Transcribe the material word for word, starting at the line containing "Screen dimensions: 980x552" and ending at the line containing "will (x=388, y=320).", both lines included.

→ Information shown
## Begin

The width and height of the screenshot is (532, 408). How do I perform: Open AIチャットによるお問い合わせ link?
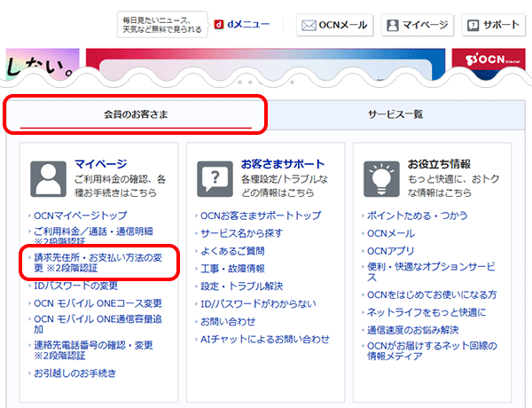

## End
## Begin

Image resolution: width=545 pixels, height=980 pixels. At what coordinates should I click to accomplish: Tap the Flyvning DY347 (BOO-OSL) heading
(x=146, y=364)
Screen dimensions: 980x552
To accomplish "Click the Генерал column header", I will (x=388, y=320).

## End

→ Output below
Screen dimensions: 980x552
To accomplish "Click the Генерал column header", I will (x=388, y=320).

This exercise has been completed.